Intrepid/Emperor Merger Update
Intrepid Mines Limited (TSX: IAU)(TSX: IXN)(ASX: IAU), an international gold and silver production, development and exploration company is pleased to announce that proposed merger partner Emperor Mines Limited (Emperor) has on February 6, 2008 announced the execution of a binding agreement for the sale of its Tolukuma Gold Mine in Papua New Guinea (PNG).
The sale to Petromin PNG Holdings Ltd (Petromin) is for all of the issued share capital of Emperor’s PNG incorporated indirect subsidiary, Tolukuma Gold Mines Limited (TGM), which is the owner of the Tolukuma Gold Mine and other exploration licences in PNG.
Whilst the Company’s Information Circular dated January 24, 2008 highlighted Emperor’s intention to retain ownership of the PNG regional exploration tenements held, including the IPI River property and the Aikora Project, all PNG exploration licences will now be sold together with the Tolukuma Gold Mine with Emperor retaining a pre-emptive first right of refusal over these regional exploration licences for a period of 5 years from completion of the sale.
The material terms of the share sale agreement include:
– All shares in TGM will be transferred to, and all net outstanding debt owing by TGM to the Emperor group (after set-off) will be assigned to, Petromin for a nominal purchase price.
– All assets and liabilities of TGM will remain with TGM.
– The sale is conditional upon, if required, approval of the Minister of Mining PNG being received prior to February 14, 2008 and the sale is scheduled for completion on 21 February 2008.

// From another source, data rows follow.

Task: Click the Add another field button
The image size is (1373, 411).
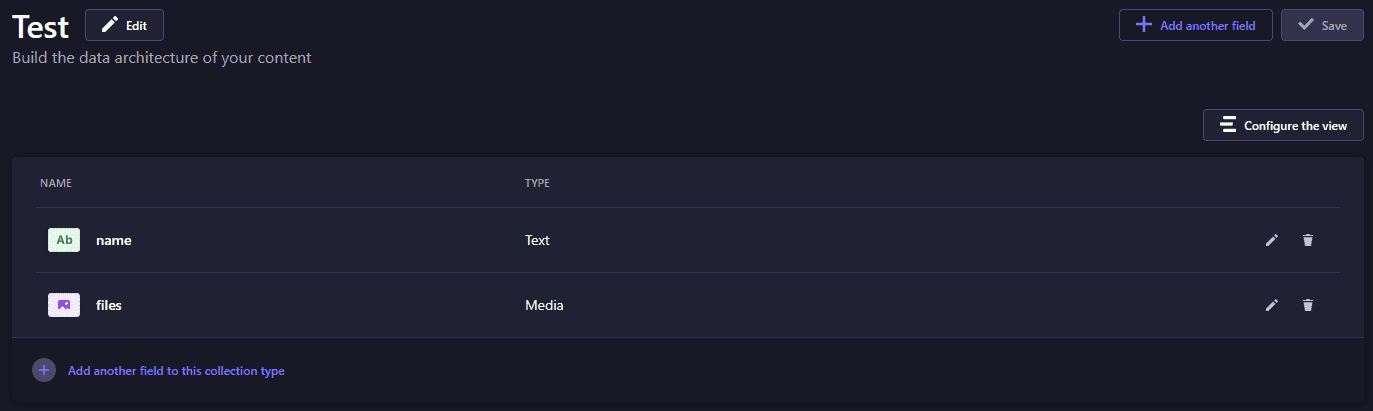Action: pyautogui.click(x=1195, y=25)
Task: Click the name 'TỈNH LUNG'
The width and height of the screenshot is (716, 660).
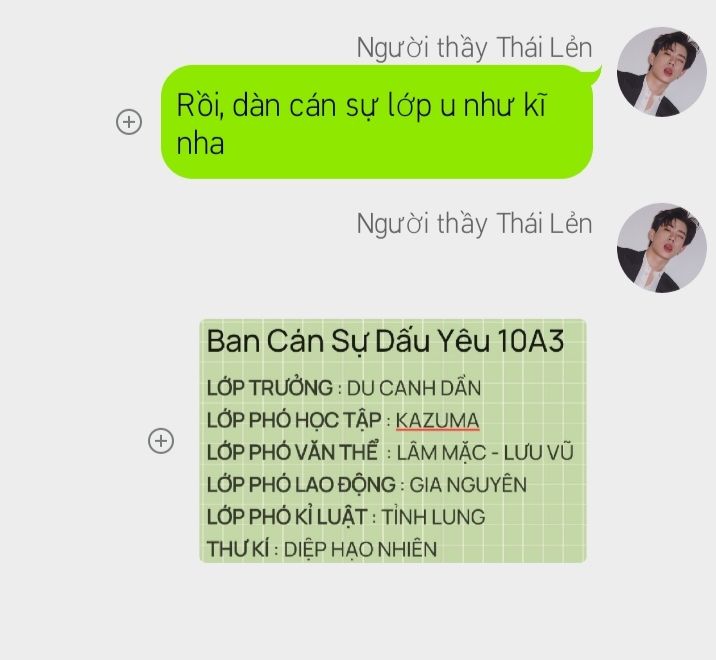Action: coord(433,517)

– Emperor, and its subsidiary DRD (Isle of Man) Limited, has provided various warranties to Petromin in connection with the sale that are customary or usual to a sale transaction of this nature. The agreement provides that any claim by Petromin for breach of warranty must be made, amongst other things, within 12 months of completion. The maximum aggregate claim is limited to A$5 million.
– Following the sale, Petromin shall indemnify Emperor or a related company of Emperor for liability arising from mine remediation or liability arising by virtue of the fact that Emperor or a related company of Emperor is or was related to TGM.
A copy of Emperor’s announcement to ASX regarding the share sale agreement for its Tolukuma Gold Mine is available at www.asx.com.au (ASX Code: EMP).
As set out in the Company’s Information Circular dated January 24, 2008, there are various performance, environmental and social risks associated with the Tolukuma Gold Mine. These risks are significantly reduced by the sale of TGM, but such risks may not be eliminated entirely.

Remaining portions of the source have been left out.